Outside, Mogelson captured the moment the protestors storm the Capitol. Moments before they had erected a noose and had been chanting and screaming at the police outside the building, a shout goes up and the crowd roars joyously up a ramp as a small number of police struggle ineffectually to hold the mob back. One protestor is heard crying: “F*** you police”.
The camera follows a group of protestors through a window into the Capitol building where a crowd is chanting: “Whose house? Our house!”
They are blocked by a group of nervous looking cops in masks who are menacingly told: “You’re outnumbered. There’s a f****** million of us out there and we are listening to Trump – your boss”. The police back away nervously allowing the protestors to walk leisurely on into the building. “We love you guys – take it easy,” they reassure the police as they file past. They continue to advance through the building with shouts of “treason!” echoing through the halls of Congress.
Protestors mill through the corridors banging on doors and looking for politicians with sarcastic cries of “knock, knock! We’re heeere!”. With no members of the house or senate in evidence others demand “where the fuck are they?”. Another protestor suggests “whilst we’re here we might as well set up a government”. One protestor takes Mike Pence’s seat but is asked to vacate it by another protestor wearing full combat gear: “I love you guys, you’re brothers, but we can’t be disrespectful”.
Capitol police are seen trailing after protestors attempting to gently persuade them to restrain themselves, with one especially bizarre scene of a policeman trying to reason with the man in a Viking helmet as he poses for another photo on the senate floor.
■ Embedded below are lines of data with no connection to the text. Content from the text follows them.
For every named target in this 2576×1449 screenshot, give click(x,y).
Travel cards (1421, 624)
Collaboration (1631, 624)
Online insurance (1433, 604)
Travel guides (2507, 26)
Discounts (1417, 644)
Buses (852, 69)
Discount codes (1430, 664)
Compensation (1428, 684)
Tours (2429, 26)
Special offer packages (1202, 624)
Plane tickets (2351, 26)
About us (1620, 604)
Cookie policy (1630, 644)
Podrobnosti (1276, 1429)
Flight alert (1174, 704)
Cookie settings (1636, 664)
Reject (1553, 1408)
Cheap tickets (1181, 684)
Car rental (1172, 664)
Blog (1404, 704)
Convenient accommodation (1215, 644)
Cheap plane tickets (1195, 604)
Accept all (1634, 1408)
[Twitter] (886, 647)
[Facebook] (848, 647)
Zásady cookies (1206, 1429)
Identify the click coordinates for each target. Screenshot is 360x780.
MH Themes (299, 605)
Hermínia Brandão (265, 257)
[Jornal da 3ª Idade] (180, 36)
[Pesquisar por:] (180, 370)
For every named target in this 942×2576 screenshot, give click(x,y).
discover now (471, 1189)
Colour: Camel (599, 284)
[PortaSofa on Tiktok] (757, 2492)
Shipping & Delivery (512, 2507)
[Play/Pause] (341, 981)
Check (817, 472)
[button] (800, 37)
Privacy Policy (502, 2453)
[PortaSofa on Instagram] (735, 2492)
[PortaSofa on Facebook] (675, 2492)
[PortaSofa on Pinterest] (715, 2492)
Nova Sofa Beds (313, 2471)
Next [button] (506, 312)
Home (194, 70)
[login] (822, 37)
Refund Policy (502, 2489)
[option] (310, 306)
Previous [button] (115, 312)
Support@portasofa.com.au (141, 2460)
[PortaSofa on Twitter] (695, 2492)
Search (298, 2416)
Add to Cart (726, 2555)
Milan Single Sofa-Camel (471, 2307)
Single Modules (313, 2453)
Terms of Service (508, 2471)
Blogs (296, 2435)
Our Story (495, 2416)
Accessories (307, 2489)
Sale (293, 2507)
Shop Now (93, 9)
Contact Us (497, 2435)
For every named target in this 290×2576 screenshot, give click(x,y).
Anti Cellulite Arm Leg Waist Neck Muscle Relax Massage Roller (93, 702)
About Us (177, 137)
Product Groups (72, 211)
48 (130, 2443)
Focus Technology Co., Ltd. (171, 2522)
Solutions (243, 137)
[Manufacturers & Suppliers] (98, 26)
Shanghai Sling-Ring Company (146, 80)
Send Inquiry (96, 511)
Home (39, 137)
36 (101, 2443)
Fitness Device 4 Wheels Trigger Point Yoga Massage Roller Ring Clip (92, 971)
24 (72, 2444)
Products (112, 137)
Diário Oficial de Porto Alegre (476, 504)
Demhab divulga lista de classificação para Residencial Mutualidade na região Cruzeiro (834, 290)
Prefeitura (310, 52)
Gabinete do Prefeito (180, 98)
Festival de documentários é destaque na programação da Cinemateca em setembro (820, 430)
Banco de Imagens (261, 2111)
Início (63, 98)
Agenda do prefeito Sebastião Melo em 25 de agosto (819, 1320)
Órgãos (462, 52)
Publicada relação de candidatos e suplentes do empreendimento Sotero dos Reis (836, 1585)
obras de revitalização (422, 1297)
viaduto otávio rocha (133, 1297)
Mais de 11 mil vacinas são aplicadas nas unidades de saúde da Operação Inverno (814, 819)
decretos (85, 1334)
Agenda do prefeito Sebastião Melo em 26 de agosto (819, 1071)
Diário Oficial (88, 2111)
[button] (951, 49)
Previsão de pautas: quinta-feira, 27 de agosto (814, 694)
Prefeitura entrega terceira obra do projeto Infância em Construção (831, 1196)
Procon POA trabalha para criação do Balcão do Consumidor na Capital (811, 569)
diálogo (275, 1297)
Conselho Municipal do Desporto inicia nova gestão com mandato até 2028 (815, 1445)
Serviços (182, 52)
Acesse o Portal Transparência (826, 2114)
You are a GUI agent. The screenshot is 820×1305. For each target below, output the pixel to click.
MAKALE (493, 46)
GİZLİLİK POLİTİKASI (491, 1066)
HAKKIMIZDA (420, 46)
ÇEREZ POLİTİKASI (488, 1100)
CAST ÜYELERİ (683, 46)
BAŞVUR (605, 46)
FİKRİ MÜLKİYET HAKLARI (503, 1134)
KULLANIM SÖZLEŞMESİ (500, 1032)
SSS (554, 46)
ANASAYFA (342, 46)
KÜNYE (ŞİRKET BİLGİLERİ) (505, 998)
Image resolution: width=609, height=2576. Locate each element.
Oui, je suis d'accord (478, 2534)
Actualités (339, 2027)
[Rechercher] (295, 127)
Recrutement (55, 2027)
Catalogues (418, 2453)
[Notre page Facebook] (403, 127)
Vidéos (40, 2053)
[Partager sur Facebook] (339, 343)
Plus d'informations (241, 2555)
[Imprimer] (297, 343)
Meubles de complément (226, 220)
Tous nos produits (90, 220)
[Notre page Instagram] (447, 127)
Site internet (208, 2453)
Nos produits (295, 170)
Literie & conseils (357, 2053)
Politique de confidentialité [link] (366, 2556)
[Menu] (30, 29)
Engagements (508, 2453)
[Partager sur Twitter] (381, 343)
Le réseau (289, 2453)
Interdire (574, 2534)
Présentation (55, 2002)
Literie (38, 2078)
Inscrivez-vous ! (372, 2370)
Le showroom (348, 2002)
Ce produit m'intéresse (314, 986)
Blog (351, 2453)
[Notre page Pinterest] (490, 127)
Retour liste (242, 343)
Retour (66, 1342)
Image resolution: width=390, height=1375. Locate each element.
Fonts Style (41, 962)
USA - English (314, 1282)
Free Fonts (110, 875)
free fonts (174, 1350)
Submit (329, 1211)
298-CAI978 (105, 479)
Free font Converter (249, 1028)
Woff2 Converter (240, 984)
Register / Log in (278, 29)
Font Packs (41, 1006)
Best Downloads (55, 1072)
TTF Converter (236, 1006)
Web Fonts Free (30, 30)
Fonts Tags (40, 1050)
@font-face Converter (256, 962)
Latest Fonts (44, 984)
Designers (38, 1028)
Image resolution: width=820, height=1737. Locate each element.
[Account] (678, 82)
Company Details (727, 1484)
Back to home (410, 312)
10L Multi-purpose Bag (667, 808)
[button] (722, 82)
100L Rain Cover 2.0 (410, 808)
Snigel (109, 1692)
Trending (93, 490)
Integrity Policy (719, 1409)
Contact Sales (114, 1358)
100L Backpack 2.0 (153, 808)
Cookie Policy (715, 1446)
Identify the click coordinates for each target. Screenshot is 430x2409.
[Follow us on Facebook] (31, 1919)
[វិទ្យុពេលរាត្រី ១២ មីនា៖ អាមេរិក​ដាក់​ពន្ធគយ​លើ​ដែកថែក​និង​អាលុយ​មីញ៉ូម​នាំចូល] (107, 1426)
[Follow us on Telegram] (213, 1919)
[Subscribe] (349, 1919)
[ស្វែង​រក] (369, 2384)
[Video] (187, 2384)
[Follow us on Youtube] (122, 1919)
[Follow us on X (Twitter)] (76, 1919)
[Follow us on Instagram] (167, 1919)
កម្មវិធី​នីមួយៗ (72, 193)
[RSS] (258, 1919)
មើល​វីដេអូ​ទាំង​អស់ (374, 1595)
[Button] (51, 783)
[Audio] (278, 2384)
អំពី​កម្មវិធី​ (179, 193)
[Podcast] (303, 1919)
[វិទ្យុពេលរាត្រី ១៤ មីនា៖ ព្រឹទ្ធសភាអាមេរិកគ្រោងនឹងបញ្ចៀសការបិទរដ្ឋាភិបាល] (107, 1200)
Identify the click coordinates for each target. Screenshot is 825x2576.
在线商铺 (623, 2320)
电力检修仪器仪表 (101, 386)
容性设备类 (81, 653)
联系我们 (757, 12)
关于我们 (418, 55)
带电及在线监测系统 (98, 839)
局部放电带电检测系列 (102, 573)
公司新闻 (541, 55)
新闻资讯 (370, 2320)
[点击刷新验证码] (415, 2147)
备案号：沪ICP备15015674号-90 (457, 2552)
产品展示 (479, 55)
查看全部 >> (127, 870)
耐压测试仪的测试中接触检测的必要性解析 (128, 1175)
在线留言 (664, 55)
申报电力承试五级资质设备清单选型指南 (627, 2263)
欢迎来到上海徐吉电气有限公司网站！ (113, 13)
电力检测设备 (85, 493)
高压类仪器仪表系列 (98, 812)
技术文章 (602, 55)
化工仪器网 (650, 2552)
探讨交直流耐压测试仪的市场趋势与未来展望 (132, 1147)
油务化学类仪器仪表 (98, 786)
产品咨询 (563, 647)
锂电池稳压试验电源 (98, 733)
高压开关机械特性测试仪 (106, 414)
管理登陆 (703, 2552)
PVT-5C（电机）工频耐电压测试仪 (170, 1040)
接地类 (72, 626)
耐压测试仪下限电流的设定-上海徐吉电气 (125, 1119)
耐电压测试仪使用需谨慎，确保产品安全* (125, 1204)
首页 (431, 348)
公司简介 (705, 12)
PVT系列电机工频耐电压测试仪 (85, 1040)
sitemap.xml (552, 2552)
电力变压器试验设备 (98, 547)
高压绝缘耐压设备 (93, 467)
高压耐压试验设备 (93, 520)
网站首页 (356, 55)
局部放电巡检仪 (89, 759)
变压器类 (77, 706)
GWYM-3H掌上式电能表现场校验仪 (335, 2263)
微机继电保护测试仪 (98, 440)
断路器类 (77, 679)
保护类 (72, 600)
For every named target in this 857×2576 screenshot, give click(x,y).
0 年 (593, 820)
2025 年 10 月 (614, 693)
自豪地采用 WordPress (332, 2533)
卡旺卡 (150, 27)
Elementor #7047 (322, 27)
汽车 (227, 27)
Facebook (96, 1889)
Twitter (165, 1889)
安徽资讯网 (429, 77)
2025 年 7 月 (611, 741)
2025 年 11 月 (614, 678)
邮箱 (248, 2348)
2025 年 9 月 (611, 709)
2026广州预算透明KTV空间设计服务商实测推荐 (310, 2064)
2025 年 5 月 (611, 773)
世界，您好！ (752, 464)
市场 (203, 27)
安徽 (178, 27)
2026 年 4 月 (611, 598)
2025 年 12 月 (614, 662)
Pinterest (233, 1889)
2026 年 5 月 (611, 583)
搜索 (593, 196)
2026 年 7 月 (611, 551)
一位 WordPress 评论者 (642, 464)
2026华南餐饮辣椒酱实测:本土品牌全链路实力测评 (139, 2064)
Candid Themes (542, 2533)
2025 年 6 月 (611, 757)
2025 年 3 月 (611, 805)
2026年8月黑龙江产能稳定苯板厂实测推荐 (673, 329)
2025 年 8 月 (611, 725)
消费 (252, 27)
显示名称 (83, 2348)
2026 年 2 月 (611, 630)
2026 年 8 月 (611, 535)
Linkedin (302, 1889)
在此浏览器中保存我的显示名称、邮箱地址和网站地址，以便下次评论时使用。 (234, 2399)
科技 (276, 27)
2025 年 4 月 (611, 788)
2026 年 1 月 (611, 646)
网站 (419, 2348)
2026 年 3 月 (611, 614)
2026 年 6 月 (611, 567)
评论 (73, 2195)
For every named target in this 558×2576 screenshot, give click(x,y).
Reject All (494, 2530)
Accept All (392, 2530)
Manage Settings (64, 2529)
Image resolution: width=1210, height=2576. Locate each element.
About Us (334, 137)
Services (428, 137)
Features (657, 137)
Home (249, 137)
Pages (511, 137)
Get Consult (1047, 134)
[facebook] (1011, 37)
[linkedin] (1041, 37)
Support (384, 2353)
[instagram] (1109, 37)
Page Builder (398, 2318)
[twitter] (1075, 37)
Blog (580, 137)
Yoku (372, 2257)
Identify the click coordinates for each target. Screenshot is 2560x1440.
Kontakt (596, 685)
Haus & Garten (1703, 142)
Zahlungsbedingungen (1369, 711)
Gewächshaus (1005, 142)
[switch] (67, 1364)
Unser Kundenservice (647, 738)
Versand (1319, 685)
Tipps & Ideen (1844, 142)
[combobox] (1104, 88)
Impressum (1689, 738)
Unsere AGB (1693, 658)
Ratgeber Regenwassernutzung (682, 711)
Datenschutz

The group eventually agree to leave, saying “we love the cops” but not before leaving a note reading “it’s only a matter of time, justice is coming” on the desk of the Vice President.
Finally, and in perhaps the day’s most surreal moment, the protestors gather with the man in a Viking helmet behind the desk as one of them leads the group in prayer: “Jesus Christ, we invoke your name. Amen!”
The “Viking” taking to the idea continues the prayer as those around him kneel and bow their heads: “let’s all say a prayer in this sacred space. Thank you heavenly father for gracing us with this opportunity.”
Pausing to respectfully remove his helmet he continues: “Thank you for this opportunity to stand up for our God-given unalienable rights. Thank you heavenly father for getting the inspiration needed to these police officers needed to allow us in this building; to allow us to exercise our rights; to allow us to send a message to all the tyrants, the communists and the globalists that this is our nation not theirs; that we will not allow the American way of the United States of America to go down; thank you…for filling this chamber with your white light of love; with your white light of harmony; thank you for filling this chamber with patriots that love you and that love Christ…thank you for allowing us to get rid of the communists, the globalists and the traitors within our government. We love you, we thank you, in Christ’s holy name we pray!”
The video concludes with protestors milling around outside the Capitol, where one man calls for the crowd to “make a list, put all those names down, and we start hunting them down one by one.” This is greeted enthusiastically by the protestors with cheers and another man shouting, “traitors to the guillotine”.
A very different scene, and a very different prayer, unfolded earlier in the day, as described by Rear Admiral Margaret Grun Kibben, chaplain to the US House of Representatives. The former Chief of Navy Chaplains, Margaret responded calmly and decisively to the evacuation of the Capitol, looking after the confused and distressed representatives as they lined up: “My concern was to keep an eye on who was frightened, who was struggling, so that I could come alongside them — and there were a few under duress.” Kibben led them in prayer, praying for both the Representatives and the protestors, and quoting Psalm 46: “God is our refuge and strength, a very present help in trouble. Therefore we will not fear, though the earth should change, though the mountains shake in the heart of the sea.”